## Work required
Reproduce the data below word for word, from its first line through the line that contains "Action: (x=286, y=77)", including that line.

## Data provided
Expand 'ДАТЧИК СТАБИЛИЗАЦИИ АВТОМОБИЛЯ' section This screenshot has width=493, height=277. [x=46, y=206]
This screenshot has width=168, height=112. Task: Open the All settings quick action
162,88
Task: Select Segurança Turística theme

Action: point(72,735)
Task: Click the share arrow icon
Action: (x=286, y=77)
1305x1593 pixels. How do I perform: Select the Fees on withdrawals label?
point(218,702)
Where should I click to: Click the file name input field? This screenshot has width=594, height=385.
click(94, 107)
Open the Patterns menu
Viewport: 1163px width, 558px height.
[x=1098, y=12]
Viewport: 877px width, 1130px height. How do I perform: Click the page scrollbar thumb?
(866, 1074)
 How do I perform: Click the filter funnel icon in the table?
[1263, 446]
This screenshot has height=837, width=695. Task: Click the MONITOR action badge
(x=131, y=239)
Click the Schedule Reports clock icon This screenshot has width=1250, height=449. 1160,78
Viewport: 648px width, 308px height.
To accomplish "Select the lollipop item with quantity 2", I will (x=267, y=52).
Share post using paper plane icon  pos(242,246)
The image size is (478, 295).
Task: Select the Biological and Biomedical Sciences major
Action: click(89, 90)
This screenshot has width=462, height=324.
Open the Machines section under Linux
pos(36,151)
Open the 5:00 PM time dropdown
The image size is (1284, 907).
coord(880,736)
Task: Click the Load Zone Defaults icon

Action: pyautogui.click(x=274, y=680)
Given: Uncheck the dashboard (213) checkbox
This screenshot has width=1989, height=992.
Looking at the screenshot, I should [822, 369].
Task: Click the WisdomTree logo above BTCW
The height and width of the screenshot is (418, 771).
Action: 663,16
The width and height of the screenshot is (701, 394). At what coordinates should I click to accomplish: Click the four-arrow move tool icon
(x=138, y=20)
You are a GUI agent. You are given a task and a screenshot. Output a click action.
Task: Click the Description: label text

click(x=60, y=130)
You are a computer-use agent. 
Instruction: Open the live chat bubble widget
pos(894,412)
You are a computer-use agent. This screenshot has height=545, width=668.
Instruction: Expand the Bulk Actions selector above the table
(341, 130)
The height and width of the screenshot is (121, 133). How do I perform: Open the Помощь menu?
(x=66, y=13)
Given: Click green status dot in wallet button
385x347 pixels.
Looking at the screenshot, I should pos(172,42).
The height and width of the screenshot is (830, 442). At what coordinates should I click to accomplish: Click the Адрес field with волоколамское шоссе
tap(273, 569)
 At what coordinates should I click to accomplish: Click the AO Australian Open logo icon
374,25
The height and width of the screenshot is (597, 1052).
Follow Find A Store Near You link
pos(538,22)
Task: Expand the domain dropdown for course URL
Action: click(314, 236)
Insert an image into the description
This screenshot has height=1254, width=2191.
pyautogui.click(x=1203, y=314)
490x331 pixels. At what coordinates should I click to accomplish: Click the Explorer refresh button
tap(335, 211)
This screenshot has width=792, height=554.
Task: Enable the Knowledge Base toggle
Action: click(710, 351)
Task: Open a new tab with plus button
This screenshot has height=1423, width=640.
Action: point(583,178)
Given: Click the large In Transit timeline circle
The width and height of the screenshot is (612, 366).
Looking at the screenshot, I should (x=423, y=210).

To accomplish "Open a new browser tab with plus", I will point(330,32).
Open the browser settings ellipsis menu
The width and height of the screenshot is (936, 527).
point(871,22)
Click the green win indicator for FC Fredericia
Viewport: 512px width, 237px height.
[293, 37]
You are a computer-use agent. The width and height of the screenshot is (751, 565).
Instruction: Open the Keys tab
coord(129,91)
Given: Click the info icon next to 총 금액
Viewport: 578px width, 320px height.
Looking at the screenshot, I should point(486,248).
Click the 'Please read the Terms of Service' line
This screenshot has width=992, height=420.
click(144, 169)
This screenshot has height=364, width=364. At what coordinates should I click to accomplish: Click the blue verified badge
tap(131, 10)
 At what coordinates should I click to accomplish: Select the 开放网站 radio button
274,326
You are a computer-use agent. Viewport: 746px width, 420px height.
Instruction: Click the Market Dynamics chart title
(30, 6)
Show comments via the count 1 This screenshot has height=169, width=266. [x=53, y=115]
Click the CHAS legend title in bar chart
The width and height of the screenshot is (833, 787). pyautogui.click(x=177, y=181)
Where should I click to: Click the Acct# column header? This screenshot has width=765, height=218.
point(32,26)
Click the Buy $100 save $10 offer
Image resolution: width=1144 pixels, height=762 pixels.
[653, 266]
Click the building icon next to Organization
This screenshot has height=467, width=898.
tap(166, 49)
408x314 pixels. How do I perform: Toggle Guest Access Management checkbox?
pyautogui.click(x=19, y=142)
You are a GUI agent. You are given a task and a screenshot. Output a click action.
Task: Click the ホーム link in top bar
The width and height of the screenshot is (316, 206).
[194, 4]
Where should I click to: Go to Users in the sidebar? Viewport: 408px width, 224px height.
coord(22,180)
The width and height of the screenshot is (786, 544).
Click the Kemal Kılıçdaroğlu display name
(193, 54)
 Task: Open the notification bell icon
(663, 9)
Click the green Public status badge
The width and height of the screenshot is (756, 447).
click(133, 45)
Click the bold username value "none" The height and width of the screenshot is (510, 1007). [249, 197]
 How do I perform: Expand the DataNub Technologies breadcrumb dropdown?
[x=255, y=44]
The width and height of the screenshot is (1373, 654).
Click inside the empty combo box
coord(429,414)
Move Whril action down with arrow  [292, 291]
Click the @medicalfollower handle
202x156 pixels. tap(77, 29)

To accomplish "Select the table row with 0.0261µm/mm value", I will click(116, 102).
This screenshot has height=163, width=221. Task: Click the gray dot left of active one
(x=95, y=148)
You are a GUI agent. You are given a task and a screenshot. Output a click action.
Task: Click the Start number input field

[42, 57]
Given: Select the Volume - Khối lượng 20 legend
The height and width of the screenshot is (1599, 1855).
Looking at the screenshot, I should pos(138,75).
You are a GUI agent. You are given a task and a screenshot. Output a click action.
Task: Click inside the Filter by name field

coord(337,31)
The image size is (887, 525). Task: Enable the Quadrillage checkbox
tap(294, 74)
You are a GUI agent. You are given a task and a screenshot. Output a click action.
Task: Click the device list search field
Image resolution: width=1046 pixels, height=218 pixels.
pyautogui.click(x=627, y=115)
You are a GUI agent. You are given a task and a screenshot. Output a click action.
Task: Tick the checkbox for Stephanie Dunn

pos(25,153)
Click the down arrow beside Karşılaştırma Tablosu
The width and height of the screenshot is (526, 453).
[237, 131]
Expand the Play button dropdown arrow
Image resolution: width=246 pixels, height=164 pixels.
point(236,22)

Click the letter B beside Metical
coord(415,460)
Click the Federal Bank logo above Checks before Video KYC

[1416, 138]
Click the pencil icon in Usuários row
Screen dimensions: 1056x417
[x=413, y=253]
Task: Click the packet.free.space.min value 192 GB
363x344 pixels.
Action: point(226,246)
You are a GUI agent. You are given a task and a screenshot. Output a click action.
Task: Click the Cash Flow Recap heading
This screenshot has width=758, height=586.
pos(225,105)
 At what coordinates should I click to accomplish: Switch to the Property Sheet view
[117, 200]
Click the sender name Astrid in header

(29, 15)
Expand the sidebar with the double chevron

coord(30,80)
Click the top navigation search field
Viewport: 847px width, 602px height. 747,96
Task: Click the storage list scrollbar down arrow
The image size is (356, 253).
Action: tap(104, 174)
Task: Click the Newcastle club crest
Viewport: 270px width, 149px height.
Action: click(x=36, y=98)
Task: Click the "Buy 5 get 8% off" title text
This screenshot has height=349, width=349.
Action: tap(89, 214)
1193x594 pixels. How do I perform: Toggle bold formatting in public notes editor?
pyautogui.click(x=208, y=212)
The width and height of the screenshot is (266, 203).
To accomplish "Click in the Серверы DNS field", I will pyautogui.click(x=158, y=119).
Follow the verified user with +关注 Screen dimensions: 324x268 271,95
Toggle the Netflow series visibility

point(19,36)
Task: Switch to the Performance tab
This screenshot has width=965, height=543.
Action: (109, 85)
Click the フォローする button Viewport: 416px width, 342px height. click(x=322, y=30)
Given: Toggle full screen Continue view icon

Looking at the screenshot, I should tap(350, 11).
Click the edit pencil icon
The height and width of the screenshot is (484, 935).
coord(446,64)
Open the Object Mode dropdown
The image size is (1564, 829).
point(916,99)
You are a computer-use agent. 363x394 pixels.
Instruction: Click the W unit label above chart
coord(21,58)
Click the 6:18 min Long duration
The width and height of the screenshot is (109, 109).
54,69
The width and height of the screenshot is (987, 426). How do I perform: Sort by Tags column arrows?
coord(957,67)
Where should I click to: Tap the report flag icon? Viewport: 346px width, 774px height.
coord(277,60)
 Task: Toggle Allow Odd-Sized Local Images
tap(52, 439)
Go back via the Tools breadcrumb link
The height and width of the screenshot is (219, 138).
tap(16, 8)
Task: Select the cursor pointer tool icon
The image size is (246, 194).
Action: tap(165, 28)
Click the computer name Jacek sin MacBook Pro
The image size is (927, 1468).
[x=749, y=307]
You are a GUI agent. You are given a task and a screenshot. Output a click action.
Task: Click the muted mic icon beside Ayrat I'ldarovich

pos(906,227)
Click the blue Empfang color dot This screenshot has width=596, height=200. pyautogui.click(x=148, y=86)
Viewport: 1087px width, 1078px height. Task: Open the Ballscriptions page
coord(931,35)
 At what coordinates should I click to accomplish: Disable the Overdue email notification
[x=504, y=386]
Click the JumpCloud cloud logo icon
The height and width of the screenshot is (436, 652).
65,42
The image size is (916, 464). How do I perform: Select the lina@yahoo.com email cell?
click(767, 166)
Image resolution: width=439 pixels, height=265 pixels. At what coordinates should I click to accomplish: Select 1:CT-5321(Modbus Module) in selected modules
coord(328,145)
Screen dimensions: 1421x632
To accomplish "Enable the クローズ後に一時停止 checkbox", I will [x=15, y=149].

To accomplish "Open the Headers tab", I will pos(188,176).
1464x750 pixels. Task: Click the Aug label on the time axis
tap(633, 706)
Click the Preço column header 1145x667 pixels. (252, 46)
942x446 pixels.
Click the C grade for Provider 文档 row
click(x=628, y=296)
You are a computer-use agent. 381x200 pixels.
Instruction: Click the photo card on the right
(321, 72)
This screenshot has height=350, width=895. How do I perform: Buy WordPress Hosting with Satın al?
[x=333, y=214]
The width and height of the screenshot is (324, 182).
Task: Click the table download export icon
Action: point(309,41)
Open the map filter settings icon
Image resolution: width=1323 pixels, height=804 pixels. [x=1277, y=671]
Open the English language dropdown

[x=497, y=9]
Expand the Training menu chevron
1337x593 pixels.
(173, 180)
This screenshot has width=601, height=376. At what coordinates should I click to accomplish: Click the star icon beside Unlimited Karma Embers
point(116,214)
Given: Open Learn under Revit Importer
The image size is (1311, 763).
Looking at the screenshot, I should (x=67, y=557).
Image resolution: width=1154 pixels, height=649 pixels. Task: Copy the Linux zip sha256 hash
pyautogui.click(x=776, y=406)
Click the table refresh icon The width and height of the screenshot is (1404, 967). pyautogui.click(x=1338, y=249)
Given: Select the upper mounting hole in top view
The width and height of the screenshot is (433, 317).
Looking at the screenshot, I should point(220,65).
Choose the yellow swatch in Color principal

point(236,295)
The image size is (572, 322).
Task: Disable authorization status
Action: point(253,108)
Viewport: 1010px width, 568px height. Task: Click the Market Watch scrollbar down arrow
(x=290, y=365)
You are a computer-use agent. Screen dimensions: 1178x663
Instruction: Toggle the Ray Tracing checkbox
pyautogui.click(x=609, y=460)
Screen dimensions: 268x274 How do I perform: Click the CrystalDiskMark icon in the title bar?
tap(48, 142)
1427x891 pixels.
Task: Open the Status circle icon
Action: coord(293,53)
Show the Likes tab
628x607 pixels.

## Full output
Expand 'ДАТЧИК СТАБИЛИЗАЦИИ АВТОМОБИЛЯ' section This screenshot has width=493, height=277. [x=46, y=206]
This screenshot has width=168, height=112. Task: Open the All settings quick action
162,88
Task: Select Segurança Turística theme

Action: point(72,735)
Task: Click the share arrow icon
Action: (x=286, y=77)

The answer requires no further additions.